The
glucagonoma syndrome is characterized by a necrolytic migratory erythematous
rash, angular
stomatitis, painful
glossitis, a normochromic normocytic
anemia, mild
diabetes mellitus,
weight loss, a tendency to
thrombosis, and neuropsychiatric disturbances. The diagnosis is made by finding a high plasma
glucagon concentration in the absence of any other cause, such as
renal failure or severe stress. A pancreatic alpha-cell
tumor can be identified and stained by immunocytochemistry with
glucagon antibodies. Optimal treatment is surgical removal, but approximately 50 percent of the
tumors have metastasized by the time of diagnosis. Since the
tumor is slow-growing, remission can be obtained by hepatic artery embolization to shrink hepatic secondaries or by shrinkage, in about 10 percent of patients, with the combination chemotherapeutic regimen of
5-fluorouracil and
streptozotocin.

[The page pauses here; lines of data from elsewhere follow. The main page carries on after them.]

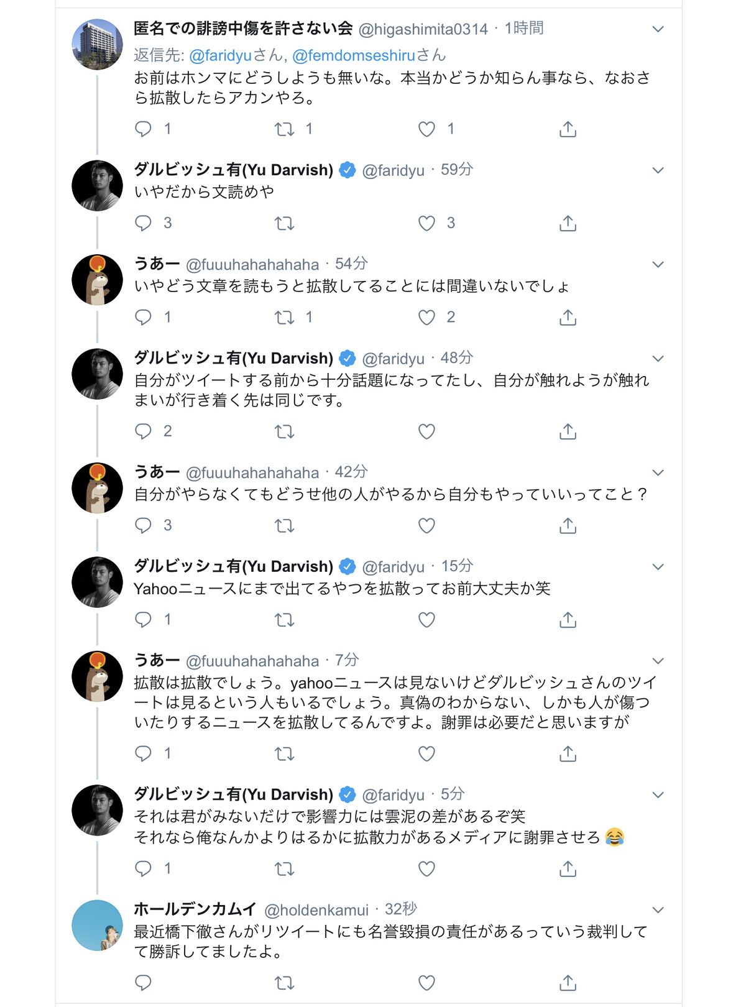
Task: Like the うあー 42分 tweet
Action: click(x=426, y=526)
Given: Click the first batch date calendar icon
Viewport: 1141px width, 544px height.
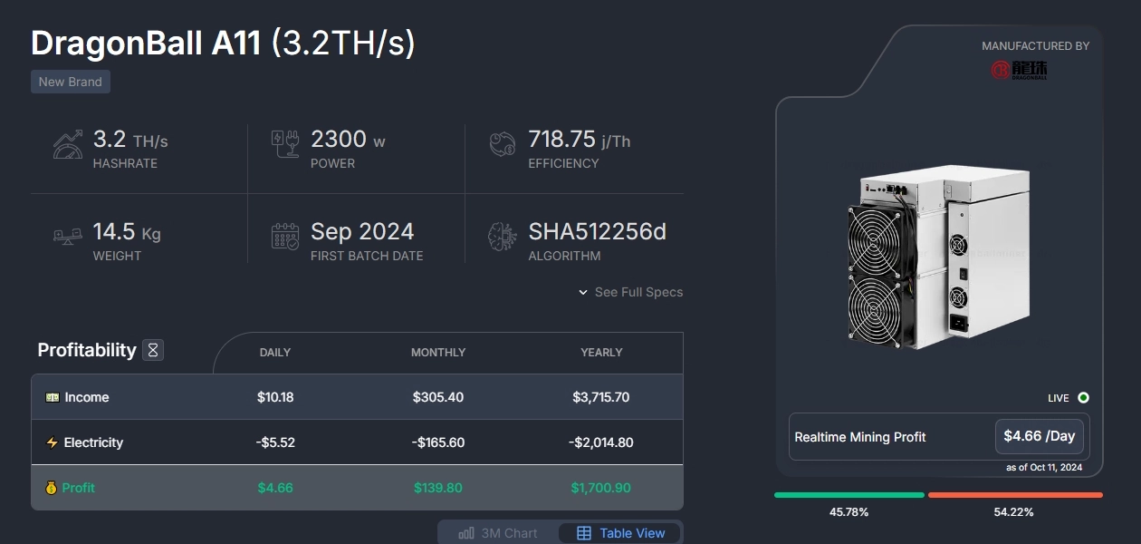Looking at the screenshot, I should tap(285, 237).
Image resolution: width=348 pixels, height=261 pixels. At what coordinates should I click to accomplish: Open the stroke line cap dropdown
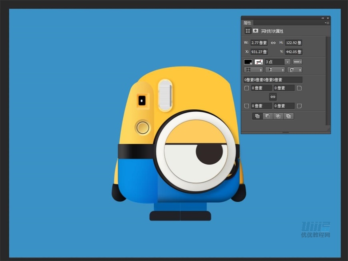click(x=275, y=70)
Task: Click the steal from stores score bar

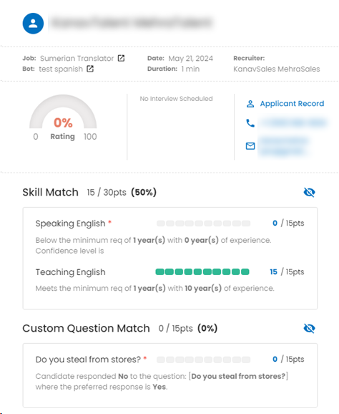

The
rash frequently responds to administration of
zinc, a
high-protein diet, and control of the diabetes with
insulin. Alongside the alpha cell in the islets of Langerhans is the D-cell, which produces
somatostatin and may well act physiologically as a paracrine inhibitor of
glucagon release. A newly developed, long-acting
somatostatin analogue,
SMS 201-995, which the patient can self-administer as a
subcutaneous injection, has proven effective in suppressing
glucagon secretion from
glucagonomas and, in some cases, causing remission of clinical symptoms.